Alıntı metin:
Bütün bunlar Doğu Türkistanlılarca da az çok bilinmesine
rağmen her nedense bu güne kadar bir türlü gerekli
dersler çıkartılamadı. Içinde bulunduğumuz dönem de ise,
geçmişte Çin ile yapılan “Bavul Ticareti” yerini
Istanbul’un çeşitli semtlerinde Çin-Doğu Türkistanlı(!)
ortaklığı ile sürdürülen yerleşik ticarete (!) bıraktı.
Her geçen gün bu girift gidişat hız kazanarak devam
ediyor. Türkiye’de Çinli sayısı arttıkça da Doğu
Türkistanlılar arasındaki birliktelikler zayıflamaya ve
Bağımsız Doğu Türkistan hareketi kan kaybetmeye başladı.

Veriler:
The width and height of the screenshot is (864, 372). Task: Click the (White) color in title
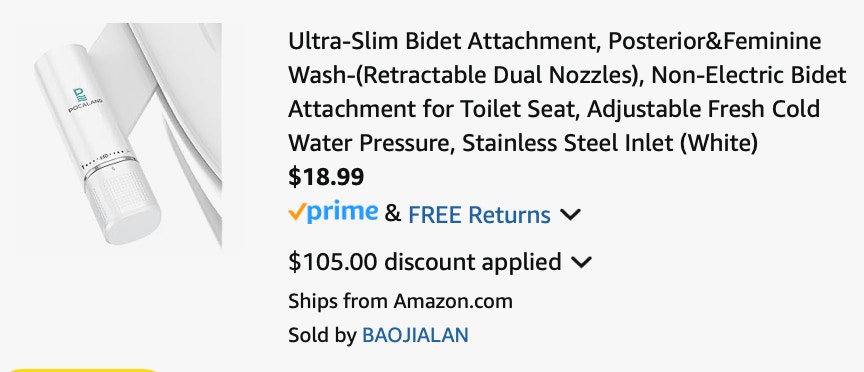point(719,143)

Göreviniz: Doğu Türkistanlılar ve İstanbul'daki Çin ticareti üzerine olan alıntı metni kaldığı yerden sürdürün.

Yazılı yanıt:
Bu gidişatın sorumluları ise sureti haktan görünerek Çin
mallarını diledikleri şekilde pazarlamaya ve keselerini
kirli paralarla doldurmaya devam ediyorlar…
Benim
bunları dile getirmemdeki asıl maksadım yalnızca Doğu
Türkistan’ın haklı mücadelesinin sinsice akamete
uğratılmakta olduğunun dışında Türkiye’de Çinlilerin ve
Çin uşaklarının statü dışı faaliyetler içinde olmalarına
karşı devletimizin ilgili birimlerinin dikkatini
çekmektir.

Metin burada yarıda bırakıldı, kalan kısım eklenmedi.